- China’s President Xi Jinping reiterates his pledge to greater openness, increased imports
- Risk-correlated assets get a boost as Xi’s speech could be seen as a turning point
- Federal Reserve Kaplan claims it’s too early to judge an effect of tariff talks, he opts for three rate hikes this year
The long-awaited keynote speech from Chinese President Xi Jinping was finally delivered, and it brought some peaceful remarks with regard to the ongoing trade battle. The bottom line is Xi decided to strike market-friendly rhetoric affirming that China is going to open its sectors including auto manufacturing, increase imports, lower auto import tariffs, cut foreign-ownership limits on manufacturing as well as expand protection to intellectual property. During his speech to the Boao Forum in Asia, being Chinese answer to Davos, he also warned against "a cold war mentality" adding that the country should push for free trade and uphold multilateral trading system. All of these comments turned out to be markets positive as they seem to signal the second largest economy in the world is not interested in deteriorating relations with the US. Having said that, China is surely not going to sit around if the US side keeps rolling out further trade restrictions. Therefore, after Xi speech it seems that we have to wait for an official response from the White House in order to know if the US rhetoric changed.

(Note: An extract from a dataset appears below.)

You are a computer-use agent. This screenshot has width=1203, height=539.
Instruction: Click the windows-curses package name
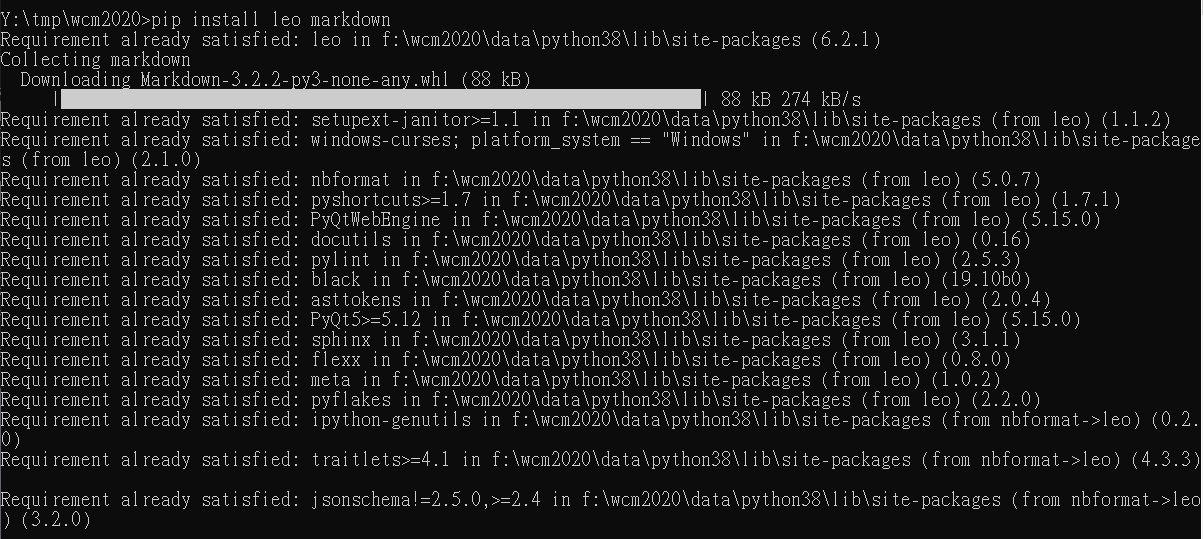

The Australian dollar keeps climbing in the morning in the aftermath of improved risk appetite. After bouncing off the support localized at 0.7650 it’s possible the pair will be able to touch 0.7740. Source: xStation5
Markets are responding unequivocally to the Chinese President speech as it’s seen as a turning point in the ongoing trade dispute. However, it appears that the jury is still out whether the issue has been already solved. Admittedly, Xi Jinping avoided inflaming trade rhetoric, which helped improve risk sentiment all around the world, the details of a potential trade agreement have yet to be hammered out, and on that account caution seems to be warranted at least until some binding steps are taken. On the currency front the Australian dollar has been undoubtedly the biggest winner so far while the Japanese yen has been on the back foot due to improved risk-on sentiment. The US 10Y yield moved up 3 basis points whereas Asian stock markets stayed broadly higher after the Xi speech. As far as the Aussie is concerned it’s worth mentioning that the trade war thread outweighed deteriorated business conditions and confidence we were offered overnight. The NAB business conditions index slumped to 14 from 21, and the confidence gauge eased off to 7 from 9 in March. Nevertheless, despite the weaker readings both indicators remained above their historical averages pointing to robust business activity in Australia.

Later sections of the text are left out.